**CONSIGNE A**.
Dans les blocs de lignes placés après le texte sur le roman de Gordon Zola, recopiez à l'identique tout ce qui va de la ligne contenant « This screenshot has width=607, height=341. » jusqu'à la ligne contenant « Learn about Nikola features is », celle-ci comprise, en omettant les images.

**EXTRAIT CHOISI**.

Gordon Zola, Cartonne 14

Les vrais res­pon­sables de la Grande Guerre…

C’est la lec­ture d’un récent prix Gon­court qui inter­pelle l’auteur et l’offusque. Aussi sym­pa­thique soit-il, ce livre poli­cier avec la guerre en toile de fond méritait-il un tel prix et sur­tout était-il utile pour éclai­rer le ter­rible conflit que fut la Grande Guerre ? Éclai­rer un tel conflit ne revient-il pas à poser deux ques­tions essen­tielles : pour­quoi la guerre et com­ment la guerre ?
Cette seconde inter­ro­ga­tion revient à suivre les inter­ac­tions entre tous les pro­ta­go­nistes alors que la pre­mière amène à la recherche des res­pon­sables. C’est dans ce sens que Gor­don Zola oriente le pré­sent roman, un roman qu’il défi­nit comme comico-tragique.

Le récit débute par un assas­si­nat dans une tran­chée, en Cham­pagne en sep­tembre 1917. L’action se déporte en juin 1903, à Bel­grade en Ser­bie. Augus­tin Bon­plai­sir est le clown vedette du cirque Cas­ti­glione. Il s’est sur­passé ce soir-là. Après le spec­tacle, Olga Tosek, jeune blan­chis­seuse éblouie par sa pres­ta­tion, l’entraîne, sans ren­con­trer de résis­tance, dans sa cham­brette au palais royal. Alors qu’ils dorment après des moments d’une grande inten­sité, ils sont réveillés par un coup de feu et un vacarme. Augus­tin assiste à l’exécution du couple royal, Alexan­dar I et son épouse Draga, une pre­mière phase qui amè­nera au drame de 1914. Bon­plai­sir est là lors de la seconde phase, le 28 juin 1914, avec l’assassinant de François-Ferdinand et de son épouse Sophie, à Sara­jevo.

**CONSIGNE B**.
Rédigez la suite du texte sur le roman de Gordon Zola en commençant juste après sa dernière phrase.

**DONNÉES FOURNIES**.
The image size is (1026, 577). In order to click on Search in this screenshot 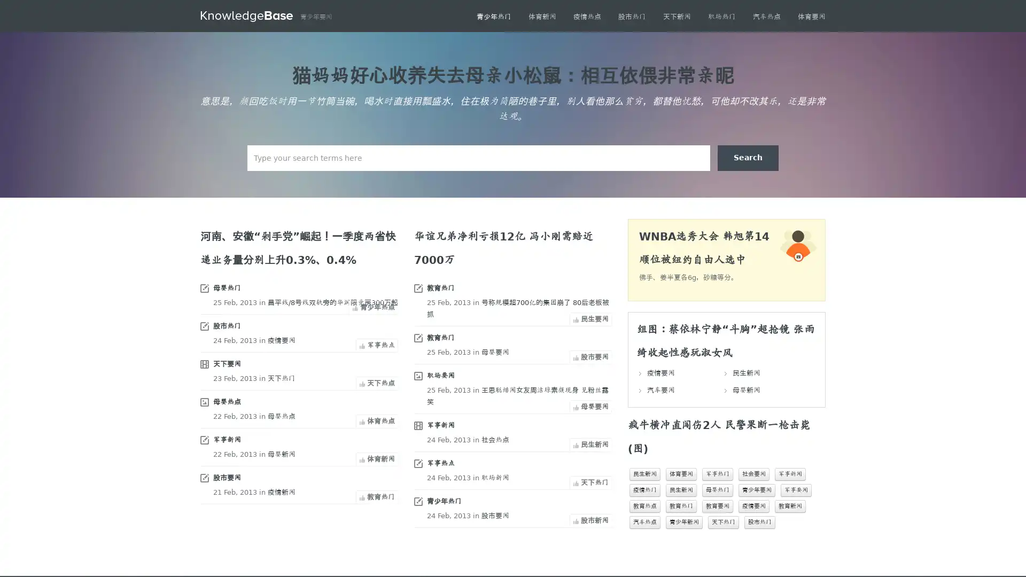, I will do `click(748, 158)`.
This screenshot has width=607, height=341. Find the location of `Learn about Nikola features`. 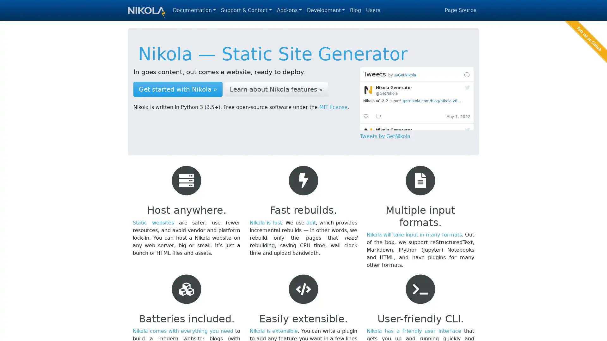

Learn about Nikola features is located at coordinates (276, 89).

--

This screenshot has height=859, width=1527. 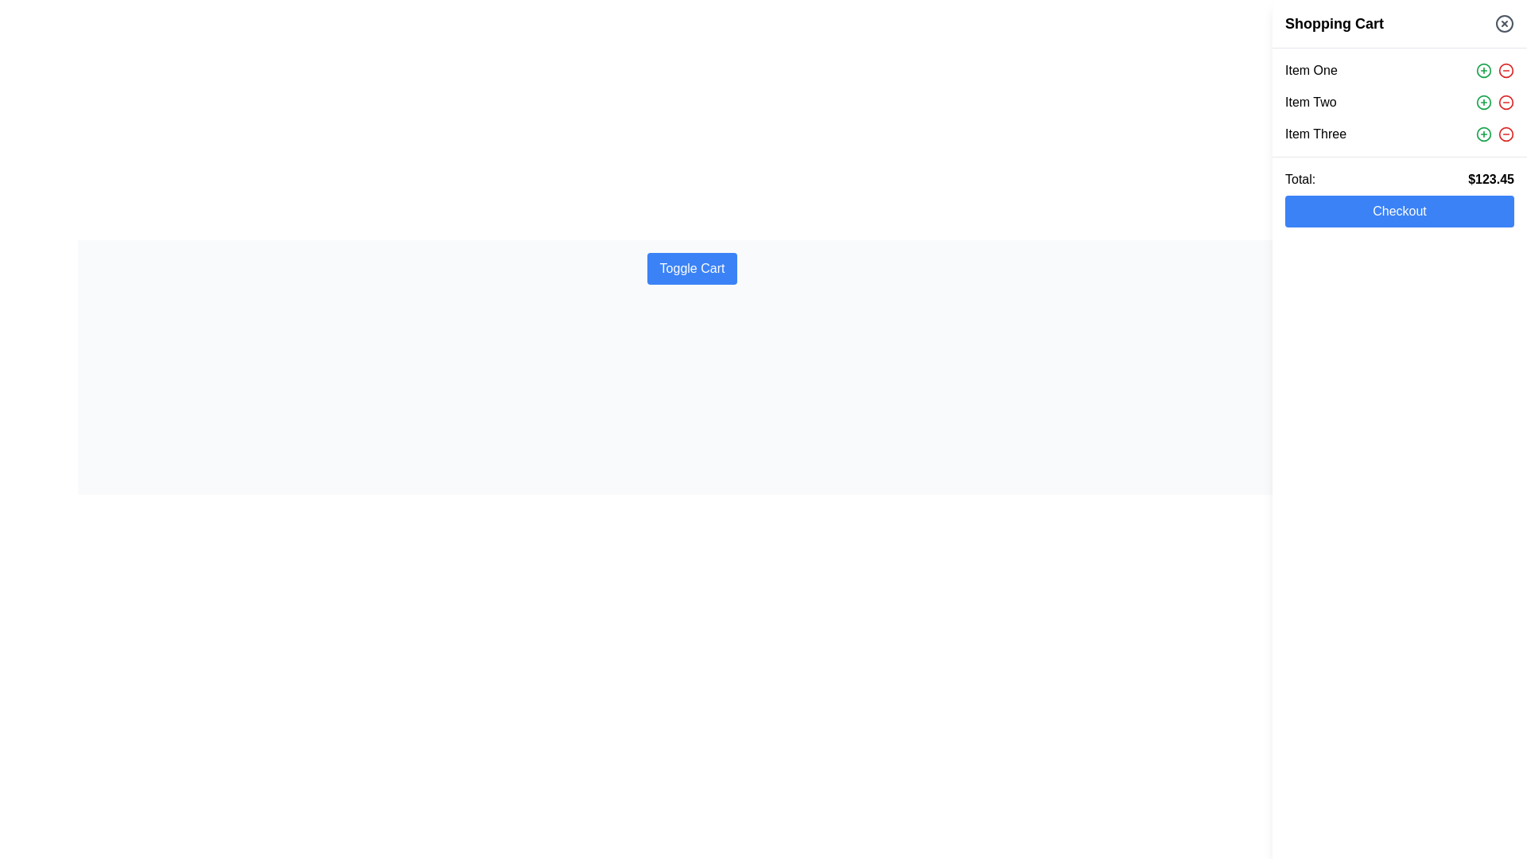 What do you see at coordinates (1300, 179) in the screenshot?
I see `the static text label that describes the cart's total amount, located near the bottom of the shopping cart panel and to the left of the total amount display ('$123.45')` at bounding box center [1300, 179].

**CORRIGÉ A**.
This screenshot has width=607, height=341. Find the location of `Learn about Nikola features`. 

Learn about Nikola features is located at coordinates (276, 89).

**CORRIGÉ B**.
Dans ce petit bara­que­ment incon­for­table, en Cham­pagne, cinq hommes, sans comp­ter le cadavre, tentent de com­prendre les rai­sons de l’égorgement du sixième. Iso­lés par une pluie tor­ren­tielle, ils sont seuls depuis deux jours. Donc l’assassin est parmi eux ! Qui a tué cet homme détes­table et pourquoi ?

En pla­çant une par­tie de l’intrigue dans les tran­chées, l’auteur décrit la vie dans ce bour­bier tout en lais­sant son héros expli­ci­ter les racines du conflit, les res­pon­sa­bi­li­tés et les des­seins qui ont amené à cette guerre. Le huis clos, à la façon du célé­bris­sime Dix petits nègres, per­met de cou­vrir, avec les dif­fé­rents pro­ta­go­nistes, d’autres évé­ne­ments qui se rat­tachent aux causes de la confla­gra­tion.
L’auteur démontre avec rigueur les fon­de­ments qui ont fait que cette tue­rie était inévi­table avec le jeu des alliances, le besoin de ter­ri­toires, d’accès à des pas­sages mari­times pour la Rus­sie, la haine de cer­tains diri­geants hexa­go­naux pour l’Allemagne, les des­sous des Emprunts russes et les consé­quences induites, le pan­sla­visme… Avec une chro­no­lo­gie des évé­ne­ments, les dates réelles de mobi­li­sa­tion, le voyage, dans les der­niers jours de juillet de Poin­caré chez le Tsar, l’assassinat de Jau­rès, Gor­don Zola dresse un tableau sans faille des enchaî­ne­ments.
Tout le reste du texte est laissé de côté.